Iran's military fired at least two missiles at commercial ships crossing the Strait of Hormuz on Monday night, according to two US officials cited by Axios, ending a lull in the waterway that carries roughly a fifth of the world's traded oil. The United Kingdom Maritime Trade Operations (UKMTO) reported that a tanker was struck on its port side about 8 nautical miles east of Limah, Oman, and caught fire. A US official said a second vessel was hit by an Iranian missile. Both ships suffered significant damage, and no casualties were reported.
The strikes came within hours of the expiry of a one-week agreement to halt attacks in the strait, part of a memorandum of understanding (MOU) that Presidents Donald Trump and Masoud Pezeshkian signed electronically on June 17 to wind down the war that began in February. Bloomberg, citing the Axios account, reported that the resumed attacks threaten the MOU, which was signed less than three weeks ago. Indirect US-Iran talks in Doha ended last week without agreement on the strait's status, and one US official said Washington is likely to respond with strikes on Iranian targets, though another had earlier signaled that negotiations could continue.
Iranian officials have not framed the actions as a violation. Tehran maintains that the Strait of Hormuz is governed by Iran and that vessels must use its approved routes or face what the joint military command has called a "forceful response," describing its enforcement as ceasefire management rather than a breach. The dispute centers on competing readings of the MOU, including a provision Al Jazeera reported as Article 5, which each side interprets differently. Brent crude traded near $72 a barrel before the strikes, close to its lowest level since late February and down sharply from above $100 in March, a decline built on the assumption that the war was ending.
What this means
The calming narrative that pushed oil back toward pre-war prices rested on the assumption that Iran would keep its pledge to leave Hormuz shipping alone. Its reversal reintroduces a supply risk that insurers, tanker operators, and crude buyers had begun to discount, and it shifts the working assumption in Washington and Tehran from de-escalation toward renewed confrontation.

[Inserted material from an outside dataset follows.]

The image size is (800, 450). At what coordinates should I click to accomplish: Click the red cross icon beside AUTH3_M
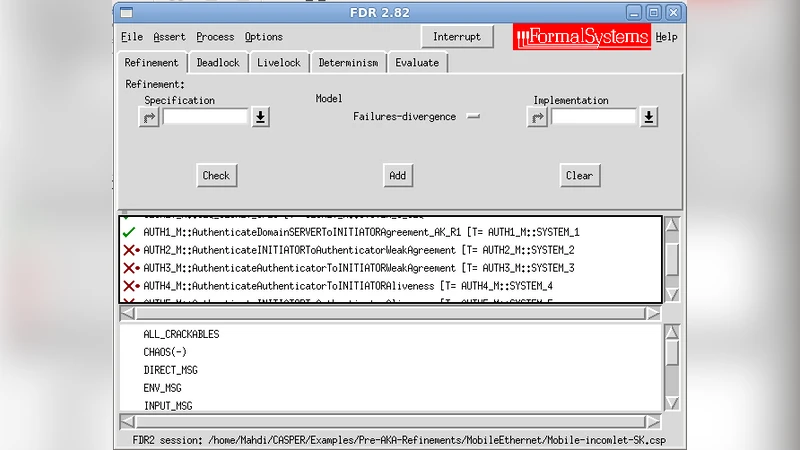pyautogui.click(x=130, y=268)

For a global economy that had priced in cheaper energy, the direction of oil and freight costs now hinges again on a single waterway.
What to watch
- Whether the United States carries out the retaliatory strikes on Iranian targets that officials signaled, and how Tehran responds.
- Brent and West Texas Intermediate crude prices and war-risk insurance premiums for Gulf tankers in the coming sessions.
- Traffic and rerouting through the strait as tracked by UKMTO, and whether major shipping lines suspend transits.
- Any statement from Tehran or Washington on whether the Doha diplomatic channel and the June 17 memorandum survive.
Observations to monitor, not financial advice.